For the first time since her mother had left, she cried.

Harry held onto her tightly.

 

"Faith, please, you’re being irrational."

She kept walking. "I’m a chick. It’s what we do."

Snape sighed. "Will you slow down, girl? This is ridiculous?"

"So stop following me."

"I can’t do that."

"Why not?"

"Because… you’re… upset… and… as you’re family member, I’m supposed to be concerned."

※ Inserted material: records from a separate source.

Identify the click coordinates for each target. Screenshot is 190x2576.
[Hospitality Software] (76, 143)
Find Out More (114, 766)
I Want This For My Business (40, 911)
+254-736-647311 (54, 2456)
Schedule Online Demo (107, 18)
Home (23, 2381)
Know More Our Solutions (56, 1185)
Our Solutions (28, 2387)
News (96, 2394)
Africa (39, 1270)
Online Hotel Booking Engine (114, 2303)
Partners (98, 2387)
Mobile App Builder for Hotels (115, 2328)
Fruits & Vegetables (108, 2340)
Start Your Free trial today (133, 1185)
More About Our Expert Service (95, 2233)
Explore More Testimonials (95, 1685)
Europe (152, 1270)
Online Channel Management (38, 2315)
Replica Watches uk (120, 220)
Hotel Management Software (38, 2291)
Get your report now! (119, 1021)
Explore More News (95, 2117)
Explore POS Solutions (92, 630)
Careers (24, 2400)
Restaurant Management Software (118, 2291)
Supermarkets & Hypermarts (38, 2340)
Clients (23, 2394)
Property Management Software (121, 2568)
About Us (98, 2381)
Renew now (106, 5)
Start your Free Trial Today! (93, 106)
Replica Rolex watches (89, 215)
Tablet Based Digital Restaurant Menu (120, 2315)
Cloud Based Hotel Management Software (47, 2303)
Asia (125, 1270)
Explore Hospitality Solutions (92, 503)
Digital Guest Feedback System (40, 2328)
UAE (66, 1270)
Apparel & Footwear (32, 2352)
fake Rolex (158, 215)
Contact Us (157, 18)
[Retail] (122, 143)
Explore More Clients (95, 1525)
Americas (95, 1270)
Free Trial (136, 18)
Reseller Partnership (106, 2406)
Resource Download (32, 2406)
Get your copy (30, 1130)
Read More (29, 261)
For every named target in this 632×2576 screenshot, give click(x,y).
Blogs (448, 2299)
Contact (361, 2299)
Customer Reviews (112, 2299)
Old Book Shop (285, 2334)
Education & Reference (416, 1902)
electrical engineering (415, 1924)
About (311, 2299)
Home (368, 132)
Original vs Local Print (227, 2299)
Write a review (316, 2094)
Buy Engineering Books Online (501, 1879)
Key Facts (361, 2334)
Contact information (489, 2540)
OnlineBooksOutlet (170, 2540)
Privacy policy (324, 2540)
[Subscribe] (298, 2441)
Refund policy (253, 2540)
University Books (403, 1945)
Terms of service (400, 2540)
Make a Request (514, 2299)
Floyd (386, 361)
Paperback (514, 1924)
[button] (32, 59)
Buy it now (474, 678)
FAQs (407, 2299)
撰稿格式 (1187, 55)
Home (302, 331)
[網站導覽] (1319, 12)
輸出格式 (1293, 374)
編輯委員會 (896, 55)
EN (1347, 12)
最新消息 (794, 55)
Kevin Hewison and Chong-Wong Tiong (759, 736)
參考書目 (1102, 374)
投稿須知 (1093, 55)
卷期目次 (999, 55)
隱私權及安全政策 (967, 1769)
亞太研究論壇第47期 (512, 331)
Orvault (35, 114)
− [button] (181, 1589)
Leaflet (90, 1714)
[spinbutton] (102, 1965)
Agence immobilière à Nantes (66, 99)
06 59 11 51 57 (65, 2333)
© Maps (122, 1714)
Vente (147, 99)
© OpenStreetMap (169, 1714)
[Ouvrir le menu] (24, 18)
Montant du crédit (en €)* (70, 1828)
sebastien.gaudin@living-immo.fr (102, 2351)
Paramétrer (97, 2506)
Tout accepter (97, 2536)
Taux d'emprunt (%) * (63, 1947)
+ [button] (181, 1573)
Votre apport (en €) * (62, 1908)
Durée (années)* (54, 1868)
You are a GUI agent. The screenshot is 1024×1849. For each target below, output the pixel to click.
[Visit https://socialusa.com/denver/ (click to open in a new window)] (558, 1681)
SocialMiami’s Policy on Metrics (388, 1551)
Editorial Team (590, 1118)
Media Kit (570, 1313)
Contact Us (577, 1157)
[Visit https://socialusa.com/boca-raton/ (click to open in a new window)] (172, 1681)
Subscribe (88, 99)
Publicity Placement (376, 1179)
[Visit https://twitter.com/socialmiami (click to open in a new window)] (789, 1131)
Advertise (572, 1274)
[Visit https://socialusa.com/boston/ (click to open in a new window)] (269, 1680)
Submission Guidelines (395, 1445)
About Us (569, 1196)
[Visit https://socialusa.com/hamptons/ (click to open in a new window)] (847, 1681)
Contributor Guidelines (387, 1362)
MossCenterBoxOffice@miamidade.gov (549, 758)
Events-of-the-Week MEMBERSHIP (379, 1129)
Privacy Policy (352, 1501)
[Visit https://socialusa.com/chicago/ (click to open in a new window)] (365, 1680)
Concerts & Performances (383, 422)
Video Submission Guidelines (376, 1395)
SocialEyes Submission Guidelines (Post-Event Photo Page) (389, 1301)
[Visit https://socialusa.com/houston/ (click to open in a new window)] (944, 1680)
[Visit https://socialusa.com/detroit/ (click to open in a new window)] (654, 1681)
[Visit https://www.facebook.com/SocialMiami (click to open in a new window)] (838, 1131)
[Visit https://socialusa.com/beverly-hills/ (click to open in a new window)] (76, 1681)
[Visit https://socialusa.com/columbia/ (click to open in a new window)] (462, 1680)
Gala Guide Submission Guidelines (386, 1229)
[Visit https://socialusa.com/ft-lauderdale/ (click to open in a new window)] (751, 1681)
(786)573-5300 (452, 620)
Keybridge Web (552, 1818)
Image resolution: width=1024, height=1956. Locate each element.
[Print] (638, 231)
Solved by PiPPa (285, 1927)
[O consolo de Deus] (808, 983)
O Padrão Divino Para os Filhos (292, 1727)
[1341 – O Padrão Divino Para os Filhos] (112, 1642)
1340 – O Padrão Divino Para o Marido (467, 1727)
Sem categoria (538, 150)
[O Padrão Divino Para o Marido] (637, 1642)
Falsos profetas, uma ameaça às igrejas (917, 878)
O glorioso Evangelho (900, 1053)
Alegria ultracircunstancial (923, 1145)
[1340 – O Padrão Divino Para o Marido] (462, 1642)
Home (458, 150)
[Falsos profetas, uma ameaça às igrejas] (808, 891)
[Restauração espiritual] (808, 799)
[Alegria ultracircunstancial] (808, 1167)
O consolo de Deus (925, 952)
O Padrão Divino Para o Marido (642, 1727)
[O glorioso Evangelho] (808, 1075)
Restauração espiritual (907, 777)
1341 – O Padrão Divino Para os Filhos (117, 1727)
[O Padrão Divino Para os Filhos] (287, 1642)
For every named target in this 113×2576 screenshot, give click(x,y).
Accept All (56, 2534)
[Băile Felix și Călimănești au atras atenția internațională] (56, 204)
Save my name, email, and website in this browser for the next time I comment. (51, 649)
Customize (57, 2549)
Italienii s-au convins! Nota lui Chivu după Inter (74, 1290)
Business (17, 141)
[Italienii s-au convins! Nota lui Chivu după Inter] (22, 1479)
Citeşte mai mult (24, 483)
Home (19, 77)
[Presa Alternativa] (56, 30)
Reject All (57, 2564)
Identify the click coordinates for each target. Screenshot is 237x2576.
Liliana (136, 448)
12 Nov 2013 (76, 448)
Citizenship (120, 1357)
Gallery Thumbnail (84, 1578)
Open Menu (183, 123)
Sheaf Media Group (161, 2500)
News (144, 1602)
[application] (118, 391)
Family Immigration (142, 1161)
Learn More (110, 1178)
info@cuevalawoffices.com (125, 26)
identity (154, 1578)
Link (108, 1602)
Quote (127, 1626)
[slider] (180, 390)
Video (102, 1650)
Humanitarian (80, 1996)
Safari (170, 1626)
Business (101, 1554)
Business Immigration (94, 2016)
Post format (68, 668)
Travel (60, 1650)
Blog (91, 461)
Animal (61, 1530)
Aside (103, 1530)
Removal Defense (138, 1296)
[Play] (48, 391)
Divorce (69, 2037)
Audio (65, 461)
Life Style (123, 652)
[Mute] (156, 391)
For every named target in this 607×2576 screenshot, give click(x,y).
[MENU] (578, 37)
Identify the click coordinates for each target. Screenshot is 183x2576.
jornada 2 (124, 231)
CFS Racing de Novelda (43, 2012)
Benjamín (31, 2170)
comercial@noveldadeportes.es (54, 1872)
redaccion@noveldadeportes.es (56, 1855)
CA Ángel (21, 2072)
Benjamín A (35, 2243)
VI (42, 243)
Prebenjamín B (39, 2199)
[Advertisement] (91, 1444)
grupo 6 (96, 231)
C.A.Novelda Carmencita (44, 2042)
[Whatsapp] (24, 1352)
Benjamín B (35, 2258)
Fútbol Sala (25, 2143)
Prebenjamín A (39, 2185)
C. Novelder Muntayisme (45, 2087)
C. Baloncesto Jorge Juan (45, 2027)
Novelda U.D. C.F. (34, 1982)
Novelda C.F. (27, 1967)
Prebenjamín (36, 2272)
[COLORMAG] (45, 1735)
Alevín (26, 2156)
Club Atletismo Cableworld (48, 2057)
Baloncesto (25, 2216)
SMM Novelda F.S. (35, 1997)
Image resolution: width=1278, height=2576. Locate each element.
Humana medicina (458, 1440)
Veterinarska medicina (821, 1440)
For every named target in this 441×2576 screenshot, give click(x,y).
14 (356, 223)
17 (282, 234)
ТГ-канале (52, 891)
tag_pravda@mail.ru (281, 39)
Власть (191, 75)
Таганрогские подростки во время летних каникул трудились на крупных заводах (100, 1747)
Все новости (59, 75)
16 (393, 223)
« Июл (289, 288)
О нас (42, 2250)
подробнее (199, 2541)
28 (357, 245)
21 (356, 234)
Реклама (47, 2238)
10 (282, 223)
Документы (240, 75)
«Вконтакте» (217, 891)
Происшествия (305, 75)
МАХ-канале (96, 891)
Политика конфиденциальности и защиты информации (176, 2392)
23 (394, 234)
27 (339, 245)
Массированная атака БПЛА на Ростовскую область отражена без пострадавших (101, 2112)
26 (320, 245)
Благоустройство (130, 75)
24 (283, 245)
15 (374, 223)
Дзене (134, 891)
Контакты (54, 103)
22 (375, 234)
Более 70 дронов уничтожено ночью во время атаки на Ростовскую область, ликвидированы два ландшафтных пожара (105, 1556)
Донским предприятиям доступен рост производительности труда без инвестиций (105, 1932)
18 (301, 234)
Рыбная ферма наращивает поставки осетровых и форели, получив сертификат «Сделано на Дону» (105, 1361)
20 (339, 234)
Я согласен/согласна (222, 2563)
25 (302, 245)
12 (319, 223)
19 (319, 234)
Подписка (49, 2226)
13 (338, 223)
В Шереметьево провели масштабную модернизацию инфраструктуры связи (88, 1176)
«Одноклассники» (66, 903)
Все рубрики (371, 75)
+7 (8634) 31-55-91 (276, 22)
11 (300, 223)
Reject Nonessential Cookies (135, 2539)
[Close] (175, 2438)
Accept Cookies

She stopped and sighed. "Are you?"

"Yes… listen, I know you honestly don’t care for me, and I don’t really care for much of anyone, but you are family," he admitted. "And… I should be making more of an effort."

She turned him. "Really?"

"Well, if I didn’t mean it, I wouldn’t say it, would I?"

Faith smirked. "Yeah… come on, we’d better get back to the restaurant before Charlie eats the rest of our food."